5 Ekim 2012 Cuma

İyi bir son



'' Hadi kendimize yakışır bir son izlettirelim insanoğluna''

Önce perdeler kapanır, ışıklar söner. Alkışlayan eller yavaşlar ve emekliye ayrılır. Hayatların fon müziği çalmaya başlar arka planda. İnsanlar giriş yapan müziğin ne olduğunu tahmin etmeye çalışır son kez, kırmızı koltuklarından kalkıp kendi alışagelmiş müziklerini dinlemeye devam etmeden önce. Kaslarında yeterli gücü toplayıp ayağa kalkanlar unutmuştur bile çalan şarkıyı, ne ifade ettiğini veya solistin nasıl intihar ettiğini.

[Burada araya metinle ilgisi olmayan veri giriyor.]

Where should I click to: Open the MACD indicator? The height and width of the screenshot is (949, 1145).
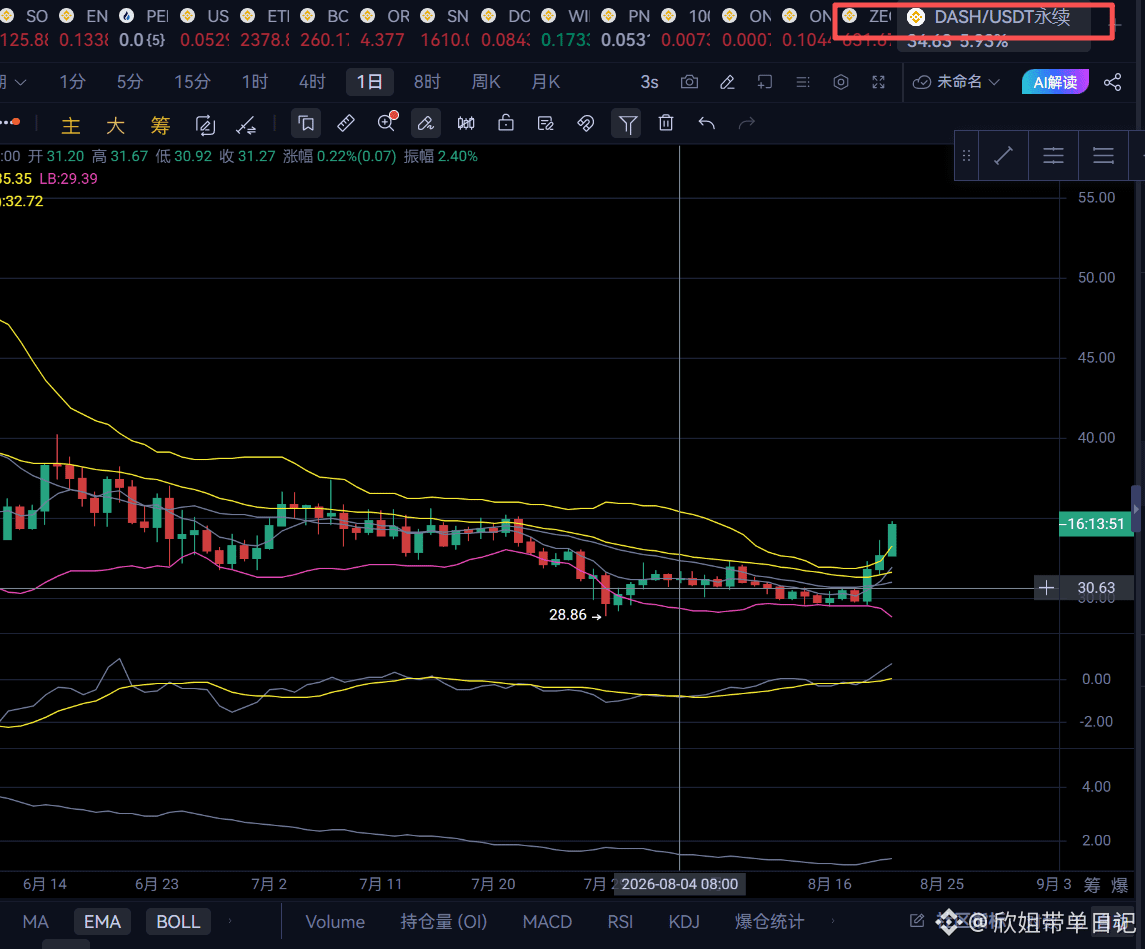[x=547, y=921]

Epik sessizliğin başıboş dolaştığı salonda perde bir anda gıcırdayarak açıldı. İçerideki nemden ve sıcaktan kıpkırmızı olmuş suratlar perdeye döndü. Sahnede 1.90 boylarında, cılız, vitaminsiz, çirkin ve sarı dişleriyle kırmızı suratlara sırıtan bir adam, thompson marka 2. dünya savaşının kanlı kahramanı olan bir makinalı tüfeğiyle dikiliyordu. Ağzında duran çizik dolu salyalı kibriti yavaşça ağzının ucuna dil hareketleriyle getirmeye çalıştı. Seyirciler nefes dahi almıyordu. Adam ağzındaki kibriti yere tükürüp, ağzını omzunun yardımıyla sildikten sonra namluyu seyircilere doğru yöneltti. Hafifçe namluyla koltukları göstererek korku dilinde '' oturun '' dedi. Kırmızı yüzler yerini tedirgin ve safkan beyaz suratlara bıraktı. Adam ağzındaki dikişleri yırtarcasına esnedi ve kırık sesiyle konuşmaya başladı.

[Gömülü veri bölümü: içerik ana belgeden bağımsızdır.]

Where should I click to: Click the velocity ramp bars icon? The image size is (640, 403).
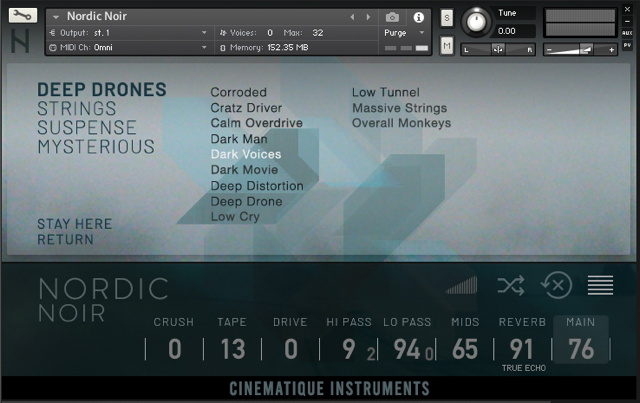(462, 286)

'' Siz.. Bağlı olduğu devletten, sahip olduğu kasadan ve ait olduğu kocalarından para alan değersiz et parçaları. Fırsat verilse cennetten toprak alacak, hakkı olsa para için Tanrı'sını satacak soysuzlar. Banka hesabınızdaki kredi size sadece daha büyük bir kavanoz almaya yeter. Kendinizi daha büyük kavanozlarda daha mı özgür sanacaksınız? Size iyi bir haberim var, şimdi sizi okyanusa salıyorum. Haydi yüzün sizi sefil balıklar ! ''

25-30 saniye ardından sarjörün boşalma sesi duyuldu. Sessizlik ve uğultu saklandığı yerden çıktı. Beyaz suratlar tekrar kırmızıya boyandı. Kan bu sefer derilerinin altındaki damarlarda değil, yaşlılığın verdiği derin yüz hatlarında buluştu. 25 leş koltukta oturuyor, 25 ruh havada uçuşuyordu. 1 adam ise elindeki tüfeği yere atıp başka bir tabancayı belinden çekmekle meşguldü. Tabanca 6 patlar bir revolverdı. 5 mermi yuvası dolu 1'i boştu. Oyunları tersinden oynamayı severdi. Tabancayı dudaklarına götürdü ve öptü. Annesinin onu öptüğü gibi öptü sonunu. 3 saniye içinde kafasına dayadı ölümü ve gıcırdayan tetiği çekti.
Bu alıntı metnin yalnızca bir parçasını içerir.